GIVEN PROBLEM | Please set out the rows from the start through the line containing "tap(957, 675)" as a Markdown table with two columns, Number and Content, leaving out blank lines.

DATA ROWS |

* Begin *

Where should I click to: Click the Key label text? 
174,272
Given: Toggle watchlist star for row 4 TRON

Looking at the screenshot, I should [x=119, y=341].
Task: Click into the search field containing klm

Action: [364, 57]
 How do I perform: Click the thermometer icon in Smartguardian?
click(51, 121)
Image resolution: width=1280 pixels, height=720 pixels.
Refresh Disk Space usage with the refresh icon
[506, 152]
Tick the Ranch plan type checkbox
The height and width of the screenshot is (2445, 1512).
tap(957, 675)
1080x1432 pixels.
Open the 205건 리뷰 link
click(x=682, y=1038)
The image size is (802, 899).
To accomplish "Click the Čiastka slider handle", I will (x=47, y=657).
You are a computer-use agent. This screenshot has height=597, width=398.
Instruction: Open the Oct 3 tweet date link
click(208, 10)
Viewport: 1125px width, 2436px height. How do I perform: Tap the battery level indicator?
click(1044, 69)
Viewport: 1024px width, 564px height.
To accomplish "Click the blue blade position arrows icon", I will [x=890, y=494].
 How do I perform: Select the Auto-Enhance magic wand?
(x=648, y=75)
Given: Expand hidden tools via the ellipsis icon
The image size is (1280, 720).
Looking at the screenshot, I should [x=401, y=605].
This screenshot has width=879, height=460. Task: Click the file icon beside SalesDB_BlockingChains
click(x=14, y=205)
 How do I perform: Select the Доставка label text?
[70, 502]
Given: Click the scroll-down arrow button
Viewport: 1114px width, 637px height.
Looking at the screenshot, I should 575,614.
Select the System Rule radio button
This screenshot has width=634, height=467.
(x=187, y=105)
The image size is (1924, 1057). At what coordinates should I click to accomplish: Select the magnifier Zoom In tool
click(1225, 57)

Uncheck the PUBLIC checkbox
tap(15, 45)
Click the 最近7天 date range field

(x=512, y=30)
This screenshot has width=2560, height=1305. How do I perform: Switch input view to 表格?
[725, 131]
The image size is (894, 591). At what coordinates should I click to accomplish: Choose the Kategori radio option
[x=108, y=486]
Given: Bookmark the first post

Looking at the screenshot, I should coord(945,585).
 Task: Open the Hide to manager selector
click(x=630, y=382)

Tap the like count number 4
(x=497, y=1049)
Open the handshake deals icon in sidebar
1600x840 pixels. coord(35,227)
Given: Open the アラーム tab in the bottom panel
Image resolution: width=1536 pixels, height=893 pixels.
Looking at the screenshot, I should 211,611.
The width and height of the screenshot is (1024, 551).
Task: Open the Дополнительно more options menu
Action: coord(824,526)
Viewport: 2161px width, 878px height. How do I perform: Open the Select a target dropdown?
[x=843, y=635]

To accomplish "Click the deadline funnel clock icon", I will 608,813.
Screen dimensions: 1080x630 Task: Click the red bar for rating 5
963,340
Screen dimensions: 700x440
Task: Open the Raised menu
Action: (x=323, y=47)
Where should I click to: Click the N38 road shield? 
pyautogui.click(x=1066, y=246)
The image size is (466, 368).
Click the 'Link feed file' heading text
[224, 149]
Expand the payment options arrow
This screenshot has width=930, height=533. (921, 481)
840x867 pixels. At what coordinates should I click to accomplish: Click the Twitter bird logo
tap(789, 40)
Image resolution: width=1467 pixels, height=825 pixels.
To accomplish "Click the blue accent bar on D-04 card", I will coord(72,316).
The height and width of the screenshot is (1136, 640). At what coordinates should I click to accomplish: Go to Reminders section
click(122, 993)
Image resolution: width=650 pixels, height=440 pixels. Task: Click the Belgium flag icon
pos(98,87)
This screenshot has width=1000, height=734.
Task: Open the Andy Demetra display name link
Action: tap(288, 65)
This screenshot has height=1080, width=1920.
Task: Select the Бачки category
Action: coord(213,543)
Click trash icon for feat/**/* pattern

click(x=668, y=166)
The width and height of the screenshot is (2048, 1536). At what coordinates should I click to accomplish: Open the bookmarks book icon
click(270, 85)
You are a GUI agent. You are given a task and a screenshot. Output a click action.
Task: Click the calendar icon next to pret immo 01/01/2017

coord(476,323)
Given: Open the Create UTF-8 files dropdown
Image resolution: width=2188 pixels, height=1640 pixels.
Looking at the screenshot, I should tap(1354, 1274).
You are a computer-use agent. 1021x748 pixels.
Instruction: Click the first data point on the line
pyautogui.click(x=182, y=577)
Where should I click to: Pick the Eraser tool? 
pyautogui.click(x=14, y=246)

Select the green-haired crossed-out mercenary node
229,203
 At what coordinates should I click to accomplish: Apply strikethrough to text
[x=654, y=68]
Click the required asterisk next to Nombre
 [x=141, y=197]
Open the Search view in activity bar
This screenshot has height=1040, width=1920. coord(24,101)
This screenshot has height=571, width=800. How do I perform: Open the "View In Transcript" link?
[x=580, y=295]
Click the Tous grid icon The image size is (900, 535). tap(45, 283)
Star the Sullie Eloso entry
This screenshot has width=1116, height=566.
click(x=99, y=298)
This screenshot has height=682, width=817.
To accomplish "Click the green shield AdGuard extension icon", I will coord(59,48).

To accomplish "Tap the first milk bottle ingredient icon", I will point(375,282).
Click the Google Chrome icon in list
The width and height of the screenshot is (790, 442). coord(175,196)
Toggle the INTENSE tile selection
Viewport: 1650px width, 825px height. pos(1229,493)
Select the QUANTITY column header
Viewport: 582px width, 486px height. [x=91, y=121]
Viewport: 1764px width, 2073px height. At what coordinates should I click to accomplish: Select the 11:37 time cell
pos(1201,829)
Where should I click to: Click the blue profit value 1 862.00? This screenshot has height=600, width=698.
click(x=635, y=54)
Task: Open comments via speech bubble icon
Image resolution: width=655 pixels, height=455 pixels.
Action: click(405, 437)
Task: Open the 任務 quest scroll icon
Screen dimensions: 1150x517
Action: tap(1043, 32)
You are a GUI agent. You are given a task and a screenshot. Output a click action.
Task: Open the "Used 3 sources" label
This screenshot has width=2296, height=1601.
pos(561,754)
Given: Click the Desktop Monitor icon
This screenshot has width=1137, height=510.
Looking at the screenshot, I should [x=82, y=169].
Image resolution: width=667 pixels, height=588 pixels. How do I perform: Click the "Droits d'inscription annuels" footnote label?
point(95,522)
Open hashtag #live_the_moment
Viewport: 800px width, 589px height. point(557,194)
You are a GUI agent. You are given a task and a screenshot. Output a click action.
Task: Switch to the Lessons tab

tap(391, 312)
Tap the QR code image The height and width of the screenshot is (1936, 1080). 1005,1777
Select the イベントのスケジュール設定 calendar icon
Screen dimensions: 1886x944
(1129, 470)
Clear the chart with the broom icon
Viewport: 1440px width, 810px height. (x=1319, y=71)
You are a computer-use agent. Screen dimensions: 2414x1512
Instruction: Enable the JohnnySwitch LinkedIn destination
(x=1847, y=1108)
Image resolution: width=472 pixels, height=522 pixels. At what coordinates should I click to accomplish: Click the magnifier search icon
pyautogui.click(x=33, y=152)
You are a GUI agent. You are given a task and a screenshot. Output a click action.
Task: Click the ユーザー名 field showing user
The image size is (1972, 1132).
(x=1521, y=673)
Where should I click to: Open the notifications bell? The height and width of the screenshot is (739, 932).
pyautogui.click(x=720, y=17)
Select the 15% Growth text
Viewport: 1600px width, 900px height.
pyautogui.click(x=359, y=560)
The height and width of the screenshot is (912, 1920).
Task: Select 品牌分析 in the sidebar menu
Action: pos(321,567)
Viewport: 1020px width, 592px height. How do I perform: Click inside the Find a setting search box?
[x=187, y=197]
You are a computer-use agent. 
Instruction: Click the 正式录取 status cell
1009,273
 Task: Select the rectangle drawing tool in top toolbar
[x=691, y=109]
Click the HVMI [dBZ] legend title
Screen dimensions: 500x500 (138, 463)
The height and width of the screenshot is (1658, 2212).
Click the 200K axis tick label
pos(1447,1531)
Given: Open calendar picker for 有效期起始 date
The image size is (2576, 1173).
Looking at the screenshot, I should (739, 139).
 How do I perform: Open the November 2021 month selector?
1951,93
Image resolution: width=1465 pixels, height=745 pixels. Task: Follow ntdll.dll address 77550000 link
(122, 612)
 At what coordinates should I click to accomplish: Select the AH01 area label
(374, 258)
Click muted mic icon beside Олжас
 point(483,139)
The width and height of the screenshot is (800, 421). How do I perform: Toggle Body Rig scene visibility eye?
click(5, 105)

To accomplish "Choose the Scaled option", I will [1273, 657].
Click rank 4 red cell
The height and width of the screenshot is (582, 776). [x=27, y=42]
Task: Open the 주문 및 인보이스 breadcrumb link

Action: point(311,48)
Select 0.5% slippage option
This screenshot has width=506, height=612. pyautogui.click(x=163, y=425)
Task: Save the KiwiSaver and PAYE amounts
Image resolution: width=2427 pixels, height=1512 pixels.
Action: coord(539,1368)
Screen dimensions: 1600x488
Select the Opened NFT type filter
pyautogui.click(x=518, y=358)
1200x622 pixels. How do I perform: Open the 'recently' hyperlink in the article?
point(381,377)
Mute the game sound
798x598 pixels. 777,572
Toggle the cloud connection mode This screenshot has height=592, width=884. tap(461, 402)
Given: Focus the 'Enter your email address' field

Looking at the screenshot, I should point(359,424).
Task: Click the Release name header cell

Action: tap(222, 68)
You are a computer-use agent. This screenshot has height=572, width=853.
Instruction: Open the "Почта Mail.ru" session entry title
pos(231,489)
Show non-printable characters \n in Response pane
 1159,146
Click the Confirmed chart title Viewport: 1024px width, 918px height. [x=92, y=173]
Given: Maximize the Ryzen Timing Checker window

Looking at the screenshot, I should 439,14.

* End *

EXPECTED ANSWER |
| Number | Content |
|---|---|
| 1 | Where should I click to: Click the Key label text?  |
| 2 | 174,272 |
| 3 | Given: Toggle watchlist star for row 4 TRON |
| 4 | Looking at the screenshot, I should [x=119, y=341]. |
| 5 | Task: Click into the search field containing klm |
| 6 | Action: [364, 57] |
| 7 |  How do I perform: Click the thermometer icon in Smartguardian? |
| 8 | click(51, 121) |
| 9 | Image resolution: width=1280 pixels, height=720 pixels. |
| 10 | Refresh Disk Space usage with the refresh icon |
| 11 | [506, 152] |
| 12 | Tick the Ranch plan type checkbox |
| 13 | The height and width of the screenshot is (2445, 1512). |
| 14 | tap(957, 675) |